Giorgio Bassani begins The Garden of the Finzi-Continis with a day trip out of Rome that leads by happenstance to the montarozzi, the funeral mounds strewn across the Latium, and then to the tombs of the Etruscans, and then to the memory of the ostentatious mausoleum of the Finzi-Continis in the Jewish cemetery Ferrara.
That same urge to go to the cemetery led Pier Paolo Passolini to the foreigners’ dark garden where Gramsci’s remains were entombed. In “The Ashes of Gramsci” he found a deathly peace, contemplating “the finish of the decade that saw / the profound naïve struggle to make / life over collapse in ruins . . . (but not for us: you, dead, and we / dead too with you in this humid garden) . . .”
After more than a decade of peregrinations about Italy, Mussolini’s body was at last buried in his birthplace. Predappio is now filled with souvenir shops selling T-shirts, sweatshirts—all black, not black as in “too hip to wear grey,” but as in Blackshirts; badges, coffee cups, busts, beer mugs, refrigerator magnets, posters, calendars, bibs with Mussolini’s face and Fascist insignia, history repeating itself, after tragedy and farce, as kitsch.
In 1966, the six test tubes containing the samples of Mussolini’s brain were returned to his widow, with the compliments of the US ambassador to Italy, although the tag on the box misspelled his name as “Mussolinni.”
A few years later a McDonald’s was opened overlooking the Piazzale Loreto, eaters of il fast gazing out at the bronze slab atop a stone plinth, a memorial to the fourteen Partisans whose bodies were dumped there, with a bas-relief sculpture that suggests the naked and heroic figures featured in the Great German Art exhibitions of Nazi Germany.
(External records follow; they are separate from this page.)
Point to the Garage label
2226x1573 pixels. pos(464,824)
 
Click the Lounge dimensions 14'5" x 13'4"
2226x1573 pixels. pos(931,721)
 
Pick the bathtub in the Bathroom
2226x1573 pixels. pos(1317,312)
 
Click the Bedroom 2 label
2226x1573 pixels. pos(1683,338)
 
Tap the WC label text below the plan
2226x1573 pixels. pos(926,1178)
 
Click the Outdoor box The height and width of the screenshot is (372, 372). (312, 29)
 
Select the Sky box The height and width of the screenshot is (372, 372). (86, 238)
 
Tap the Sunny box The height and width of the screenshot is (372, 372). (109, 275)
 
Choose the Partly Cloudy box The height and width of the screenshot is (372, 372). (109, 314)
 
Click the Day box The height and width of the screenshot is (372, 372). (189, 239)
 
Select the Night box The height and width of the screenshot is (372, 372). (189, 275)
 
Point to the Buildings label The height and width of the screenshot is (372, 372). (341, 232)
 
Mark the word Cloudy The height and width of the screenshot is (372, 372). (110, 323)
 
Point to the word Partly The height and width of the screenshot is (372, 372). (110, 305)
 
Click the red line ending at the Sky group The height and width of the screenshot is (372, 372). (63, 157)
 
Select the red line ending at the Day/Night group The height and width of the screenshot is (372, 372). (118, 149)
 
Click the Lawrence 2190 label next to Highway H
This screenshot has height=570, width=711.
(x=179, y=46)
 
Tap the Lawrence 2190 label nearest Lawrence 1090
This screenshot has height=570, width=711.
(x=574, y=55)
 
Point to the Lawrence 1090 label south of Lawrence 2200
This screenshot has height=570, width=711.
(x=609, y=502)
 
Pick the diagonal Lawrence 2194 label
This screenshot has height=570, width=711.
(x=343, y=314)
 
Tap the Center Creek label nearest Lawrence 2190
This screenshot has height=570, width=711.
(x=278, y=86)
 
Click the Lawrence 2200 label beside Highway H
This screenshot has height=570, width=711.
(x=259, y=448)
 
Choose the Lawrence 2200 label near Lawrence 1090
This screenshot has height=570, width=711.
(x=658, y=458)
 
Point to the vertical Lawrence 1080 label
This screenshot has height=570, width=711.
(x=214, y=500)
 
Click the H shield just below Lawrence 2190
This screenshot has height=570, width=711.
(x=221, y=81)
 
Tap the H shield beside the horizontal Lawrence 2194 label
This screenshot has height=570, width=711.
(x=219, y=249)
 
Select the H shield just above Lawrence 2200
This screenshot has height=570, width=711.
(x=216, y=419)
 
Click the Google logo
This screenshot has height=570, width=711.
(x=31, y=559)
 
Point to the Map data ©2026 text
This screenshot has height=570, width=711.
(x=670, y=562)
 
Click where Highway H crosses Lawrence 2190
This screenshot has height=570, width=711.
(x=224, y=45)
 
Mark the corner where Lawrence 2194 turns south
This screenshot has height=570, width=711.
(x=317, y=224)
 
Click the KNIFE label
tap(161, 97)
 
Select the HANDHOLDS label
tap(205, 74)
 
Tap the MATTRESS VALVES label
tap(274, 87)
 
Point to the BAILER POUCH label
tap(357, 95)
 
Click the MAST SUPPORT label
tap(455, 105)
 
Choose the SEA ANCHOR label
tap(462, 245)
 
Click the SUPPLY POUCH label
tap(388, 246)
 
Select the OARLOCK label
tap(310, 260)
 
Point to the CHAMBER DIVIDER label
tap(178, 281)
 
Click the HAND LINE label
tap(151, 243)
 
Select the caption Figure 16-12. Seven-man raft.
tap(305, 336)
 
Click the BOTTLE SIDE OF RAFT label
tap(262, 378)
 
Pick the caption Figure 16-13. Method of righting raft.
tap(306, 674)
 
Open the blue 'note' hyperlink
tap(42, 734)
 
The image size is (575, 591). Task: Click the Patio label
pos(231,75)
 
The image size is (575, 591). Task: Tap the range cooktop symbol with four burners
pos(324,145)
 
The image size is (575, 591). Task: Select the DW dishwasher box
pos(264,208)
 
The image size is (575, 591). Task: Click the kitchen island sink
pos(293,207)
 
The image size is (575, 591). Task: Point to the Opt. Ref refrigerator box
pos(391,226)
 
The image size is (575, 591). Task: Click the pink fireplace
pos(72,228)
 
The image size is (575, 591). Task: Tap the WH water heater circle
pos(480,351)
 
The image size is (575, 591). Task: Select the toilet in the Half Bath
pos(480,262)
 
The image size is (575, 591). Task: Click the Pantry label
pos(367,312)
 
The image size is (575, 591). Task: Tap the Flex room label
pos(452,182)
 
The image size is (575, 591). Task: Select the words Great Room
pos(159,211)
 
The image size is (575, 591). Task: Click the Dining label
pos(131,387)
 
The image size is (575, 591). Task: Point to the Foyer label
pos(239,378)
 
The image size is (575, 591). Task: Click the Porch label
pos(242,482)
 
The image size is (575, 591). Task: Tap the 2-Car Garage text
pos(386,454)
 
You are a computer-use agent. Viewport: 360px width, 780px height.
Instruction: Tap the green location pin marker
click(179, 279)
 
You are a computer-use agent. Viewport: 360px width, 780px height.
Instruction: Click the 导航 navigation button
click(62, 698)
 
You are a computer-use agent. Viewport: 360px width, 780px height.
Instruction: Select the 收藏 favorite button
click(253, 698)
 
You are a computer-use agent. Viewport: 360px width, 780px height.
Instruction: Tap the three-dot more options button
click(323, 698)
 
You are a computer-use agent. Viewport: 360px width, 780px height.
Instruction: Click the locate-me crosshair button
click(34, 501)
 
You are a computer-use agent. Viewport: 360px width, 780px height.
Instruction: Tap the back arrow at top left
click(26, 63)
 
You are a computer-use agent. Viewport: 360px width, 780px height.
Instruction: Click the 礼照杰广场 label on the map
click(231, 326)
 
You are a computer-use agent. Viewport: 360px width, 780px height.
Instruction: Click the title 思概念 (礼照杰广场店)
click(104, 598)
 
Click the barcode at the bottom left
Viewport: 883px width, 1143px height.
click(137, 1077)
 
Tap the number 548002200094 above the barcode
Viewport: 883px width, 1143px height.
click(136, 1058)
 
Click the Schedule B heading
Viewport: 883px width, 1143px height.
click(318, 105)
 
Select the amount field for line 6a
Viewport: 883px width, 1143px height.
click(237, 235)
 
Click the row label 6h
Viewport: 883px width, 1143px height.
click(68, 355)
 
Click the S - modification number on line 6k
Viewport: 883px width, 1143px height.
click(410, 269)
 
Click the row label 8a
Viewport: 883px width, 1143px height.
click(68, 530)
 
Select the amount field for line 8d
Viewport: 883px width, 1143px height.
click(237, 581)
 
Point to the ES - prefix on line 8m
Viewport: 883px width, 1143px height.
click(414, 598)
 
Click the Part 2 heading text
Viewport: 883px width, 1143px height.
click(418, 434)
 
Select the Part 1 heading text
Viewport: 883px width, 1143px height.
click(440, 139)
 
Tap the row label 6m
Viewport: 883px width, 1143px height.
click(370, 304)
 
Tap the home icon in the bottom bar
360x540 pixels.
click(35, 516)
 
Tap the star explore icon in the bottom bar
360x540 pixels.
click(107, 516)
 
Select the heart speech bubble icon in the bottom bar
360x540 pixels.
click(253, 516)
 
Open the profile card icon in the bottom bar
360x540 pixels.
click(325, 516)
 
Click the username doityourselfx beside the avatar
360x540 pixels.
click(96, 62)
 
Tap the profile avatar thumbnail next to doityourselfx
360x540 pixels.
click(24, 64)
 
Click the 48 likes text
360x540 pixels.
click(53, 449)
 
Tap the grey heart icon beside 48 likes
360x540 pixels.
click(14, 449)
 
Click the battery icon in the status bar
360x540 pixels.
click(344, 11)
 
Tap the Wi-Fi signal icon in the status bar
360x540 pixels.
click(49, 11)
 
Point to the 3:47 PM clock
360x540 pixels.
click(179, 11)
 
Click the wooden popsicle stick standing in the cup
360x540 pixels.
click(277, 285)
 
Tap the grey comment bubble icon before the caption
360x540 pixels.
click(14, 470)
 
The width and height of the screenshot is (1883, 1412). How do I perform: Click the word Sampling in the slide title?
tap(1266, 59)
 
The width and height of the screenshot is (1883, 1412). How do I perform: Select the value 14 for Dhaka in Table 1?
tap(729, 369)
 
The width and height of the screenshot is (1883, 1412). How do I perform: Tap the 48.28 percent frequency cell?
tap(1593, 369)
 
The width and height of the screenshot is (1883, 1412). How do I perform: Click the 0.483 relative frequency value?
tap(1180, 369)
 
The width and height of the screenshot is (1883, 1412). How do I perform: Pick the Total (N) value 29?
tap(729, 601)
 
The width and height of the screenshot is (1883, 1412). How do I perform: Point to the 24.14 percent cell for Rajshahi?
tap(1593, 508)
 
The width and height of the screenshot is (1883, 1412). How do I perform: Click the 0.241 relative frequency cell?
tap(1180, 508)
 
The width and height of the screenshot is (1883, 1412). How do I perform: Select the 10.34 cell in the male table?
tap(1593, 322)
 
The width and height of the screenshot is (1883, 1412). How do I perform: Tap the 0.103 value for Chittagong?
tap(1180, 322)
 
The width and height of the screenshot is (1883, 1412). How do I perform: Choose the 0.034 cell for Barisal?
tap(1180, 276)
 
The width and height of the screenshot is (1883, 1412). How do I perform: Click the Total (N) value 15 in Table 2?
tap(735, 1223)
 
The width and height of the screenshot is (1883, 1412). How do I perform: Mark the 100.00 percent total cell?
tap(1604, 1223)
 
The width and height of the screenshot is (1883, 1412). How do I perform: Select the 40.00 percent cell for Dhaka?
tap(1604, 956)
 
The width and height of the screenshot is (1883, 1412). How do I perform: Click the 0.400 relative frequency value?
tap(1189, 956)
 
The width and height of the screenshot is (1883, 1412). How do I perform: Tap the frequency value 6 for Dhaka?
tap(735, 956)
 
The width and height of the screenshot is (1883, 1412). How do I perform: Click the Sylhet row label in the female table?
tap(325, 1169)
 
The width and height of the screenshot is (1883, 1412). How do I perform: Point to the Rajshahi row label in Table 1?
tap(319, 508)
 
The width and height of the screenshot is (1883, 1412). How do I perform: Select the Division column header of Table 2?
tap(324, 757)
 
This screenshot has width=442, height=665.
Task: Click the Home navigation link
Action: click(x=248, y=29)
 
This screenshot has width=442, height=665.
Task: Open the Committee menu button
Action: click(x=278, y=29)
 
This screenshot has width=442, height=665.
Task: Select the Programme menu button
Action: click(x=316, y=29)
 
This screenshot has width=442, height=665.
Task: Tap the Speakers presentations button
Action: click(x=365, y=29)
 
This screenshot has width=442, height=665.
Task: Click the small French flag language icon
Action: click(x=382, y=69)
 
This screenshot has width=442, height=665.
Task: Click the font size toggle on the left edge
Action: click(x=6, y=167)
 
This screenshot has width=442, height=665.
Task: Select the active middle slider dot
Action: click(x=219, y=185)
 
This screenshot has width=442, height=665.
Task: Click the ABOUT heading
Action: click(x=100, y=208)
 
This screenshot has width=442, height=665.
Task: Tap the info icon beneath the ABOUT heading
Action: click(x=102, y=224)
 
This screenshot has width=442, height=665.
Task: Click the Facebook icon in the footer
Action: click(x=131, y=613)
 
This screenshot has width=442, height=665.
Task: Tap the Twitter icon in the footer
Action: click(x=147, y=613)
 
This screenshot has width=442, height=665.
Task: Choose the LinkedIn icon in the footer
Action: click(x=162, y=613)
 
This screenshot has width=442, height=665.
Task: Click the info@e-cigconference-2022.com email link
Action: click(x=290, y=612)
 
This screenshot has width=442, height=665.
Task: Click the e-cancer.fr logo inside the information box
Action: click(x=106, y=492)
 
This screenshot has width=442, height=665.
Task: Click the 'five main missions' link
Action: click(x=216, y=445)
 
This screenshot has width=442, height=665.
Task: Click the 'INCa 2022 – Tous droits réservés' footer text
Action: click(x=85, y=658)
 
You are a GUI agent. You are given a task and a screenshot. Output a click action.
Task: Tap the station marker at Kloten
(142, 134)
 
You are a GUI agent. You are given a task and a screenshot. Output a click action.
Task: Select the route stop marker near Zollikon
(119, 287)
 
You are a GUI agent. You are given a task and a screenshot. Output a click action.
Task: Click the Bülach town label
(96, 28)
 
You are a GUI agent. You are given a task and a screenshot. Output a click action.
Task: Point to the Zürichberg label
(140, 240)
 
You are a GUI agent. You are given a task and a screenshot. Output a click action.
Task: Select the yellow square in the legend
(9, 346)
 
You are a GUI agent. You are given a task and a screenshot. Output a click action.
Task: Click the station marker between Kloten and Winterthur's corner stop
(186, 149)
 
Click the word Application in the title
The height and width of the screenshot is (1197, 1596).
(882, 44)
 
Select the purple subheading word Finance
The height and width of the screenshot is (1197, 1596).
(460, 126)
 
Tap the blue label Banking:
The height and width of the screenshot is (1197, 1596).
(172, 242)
In 2009, the Villa Feltrinelli, Mussolini’s last home, was opened as a luxury hotel.
In that same year, for a minimum bid of 15,000 euros, three glass vials said to contain the blood and brains of Mussolini were offered for sale on eBay, although the listing was removed hours after being posted, as eBay policy states: “We don’t allow humans, the human body, or any human body parts or products to be listed on eBay.” ☐
In addition to the work cited directly in the text, I am deeply indebted to Italo Calvino’s “The Dictator’s Hats,” Stanford Italian Review, Vol. 8, nos. 1/2, 1990, translated by Chris Bogie; to R.J.B. Bosworth’s Mussolini, New York: Oxford University Press, 2002; Sergio Luzzatto’s The Body of Il Duce: Mussolini’s Corpse and the Fortunes of Italy (translated by Frederika Randall) New York: Metropolitan Books, Henry Holt & Company, 2005; Philip V. Cannistraro and Brian R. Sullivan’s Il Duce’s Other Woman, New York: Morrow, 1993; Frances Stonor Saunders’ The Woman Who Shot Mussolini, New York: Metropolitan Books, Henry Holt & Company, 2010; Victoria de Grazia’s How Fascism Ruled Women: Italy, 1922-1945, Berkeley, Los Angeles, Oxford: University of California Press, 1992; and Simonetta Falasca-Zamponi’s Fascist Spectacle: The Aesthetics of Power in Mussolini’s Italy, Berkeley, Los Angeles, London: University of California Press, 1997.